Room 223, a sixth through eighth-grade STEM classroom, required three cleanings, beginning Nov. 22, to bring mold levels down to acceptable levels, Longo said. Based on a mold testing report submitted to the school by the consultant Hygenix on Nov. 15, levels in room 226 were thought not to require remediation. Along with 226, three other rooms — 227, 222 and 219 — were listed in the report as within clean building range. That, however, was proven false, and levels in 226 were high enough to necessitate remediation.
“Upon further inspection with the consultant, it was determined that room 226, given its proximity to room 223, could be addressed,” said Longo. “It was unit ventilator only that was cleaned. It was nowhere as intensive as room 223.”
Both classrooms were reopened on Nov. 29.
The fourth, and possibly final room to be remediated, is room 221. Longo said mold removal for that room was scheduled to commence Dec. 20.
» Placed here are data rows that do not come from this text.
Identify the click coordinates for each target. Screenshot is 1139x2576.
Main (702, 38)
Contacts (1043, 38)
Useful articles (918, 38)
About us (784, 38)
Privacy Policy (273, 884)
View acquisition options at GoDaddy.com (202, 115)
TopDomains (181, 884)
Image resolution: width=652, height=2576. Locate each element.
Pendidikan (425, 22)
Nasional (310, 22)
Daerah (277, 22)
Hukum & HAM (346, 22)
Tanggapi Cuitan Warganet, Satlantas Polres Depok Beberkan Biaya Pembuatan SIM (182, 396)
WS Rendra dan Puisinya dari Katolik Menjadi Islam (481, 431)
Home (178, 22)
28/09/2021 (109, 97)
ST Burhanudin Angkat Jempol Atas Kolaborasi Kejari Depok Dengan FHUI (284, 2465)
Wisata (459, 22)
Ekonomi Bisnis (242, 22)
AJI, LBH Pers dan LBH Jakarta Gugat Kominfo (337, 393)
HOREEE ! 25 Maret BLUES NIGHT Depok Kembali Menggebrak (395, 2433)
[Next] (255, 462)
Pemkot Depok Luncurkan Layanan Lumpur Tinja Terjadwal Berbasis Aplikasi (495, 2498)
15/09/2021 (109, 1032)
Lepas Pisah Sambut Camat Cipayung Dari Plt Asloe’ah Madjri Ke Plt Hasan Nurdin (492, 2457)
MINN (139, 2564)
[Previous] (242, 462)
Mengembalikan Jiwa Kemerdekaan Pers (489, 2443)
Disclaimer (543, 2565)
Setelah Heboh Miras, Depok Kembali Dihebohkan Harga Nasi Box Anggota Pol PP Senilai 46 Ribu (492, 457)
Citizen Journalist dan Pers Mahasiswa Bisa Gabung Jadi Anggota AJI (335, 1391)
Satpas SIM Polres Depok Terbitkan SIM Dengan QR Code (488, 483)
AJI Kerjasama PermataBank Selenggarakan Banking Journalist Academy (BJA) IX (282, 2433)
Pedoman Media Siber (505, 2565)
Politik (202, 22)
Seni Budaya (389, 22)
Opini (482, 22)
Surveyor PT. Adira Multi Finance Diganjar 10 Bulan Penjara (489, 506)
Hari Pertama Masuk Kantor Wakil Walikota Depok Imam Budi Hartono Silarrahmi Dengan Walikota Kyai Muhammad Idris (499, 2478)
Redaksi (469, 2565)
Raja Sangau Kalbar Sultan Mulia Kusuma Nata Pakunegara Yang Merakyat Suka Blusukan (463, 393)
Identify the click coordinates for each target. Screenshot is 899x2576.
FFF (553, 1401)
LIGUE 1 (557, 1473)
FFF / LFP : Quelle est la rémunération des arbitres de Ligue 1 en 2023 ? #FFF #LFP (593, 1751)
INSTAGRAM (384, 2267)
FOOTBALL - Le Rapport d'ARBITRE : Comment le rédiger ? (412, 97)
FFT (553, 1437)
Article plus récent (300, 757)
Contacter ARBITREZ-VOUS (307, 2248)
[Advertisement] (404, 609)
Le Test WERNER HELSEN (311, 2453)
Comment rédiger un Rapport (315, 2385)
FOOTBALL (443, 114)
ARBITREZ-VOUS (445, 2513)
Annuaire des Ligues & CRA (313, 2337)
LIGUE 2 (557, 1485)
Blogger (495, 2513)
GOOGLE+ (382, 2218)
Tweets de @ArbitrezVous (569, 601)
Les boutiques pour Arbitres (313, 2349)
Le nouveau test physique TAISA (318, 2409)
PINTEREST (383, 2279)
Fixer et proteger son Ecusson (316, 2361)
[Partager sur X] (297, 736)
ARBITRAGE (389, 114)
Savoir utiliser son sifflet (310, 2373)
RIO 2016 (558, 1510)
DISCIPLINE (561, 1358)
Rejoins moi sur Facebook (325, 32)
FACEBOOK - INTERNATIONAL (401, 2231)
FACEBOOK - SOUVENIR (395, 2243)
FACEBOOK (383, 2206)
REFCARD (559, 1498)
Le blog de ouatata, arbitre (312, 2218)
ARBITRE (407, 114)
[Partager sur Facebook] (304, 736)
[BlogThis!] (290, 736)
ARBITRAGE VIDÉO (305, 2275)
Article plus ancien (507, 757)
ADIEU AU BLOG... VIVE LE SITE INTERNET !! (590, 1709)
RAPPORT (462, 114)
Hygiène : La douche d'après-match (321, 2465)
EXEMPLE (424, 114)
To date, the cost of to remediation 27 classrooms is $628,560. In August, the Board of Finance approved a request from Superintendent of Schools Colleen Palmer to deposit $327,000 into the school’s carryover account to cover the additional costs of the project, which originally was budgeted for only $250,000. Before remediation of the final four rooms began a balance of roughly $213,000 remained in that account.
Longo estimated that each remaining room would cost roughly $20,000 to remediate, and said he was not concerned that the project would again run over budget, even though room 223 required multiple cleanings, as the cleanings themselves are not the biggest driver of cost.
“The major costs that result are in the destruction and rehabilitation of the material,” Longo said.
At press time, Longo said the cost of the two remediated classrooms was not available, though expected an invoice sometime this week.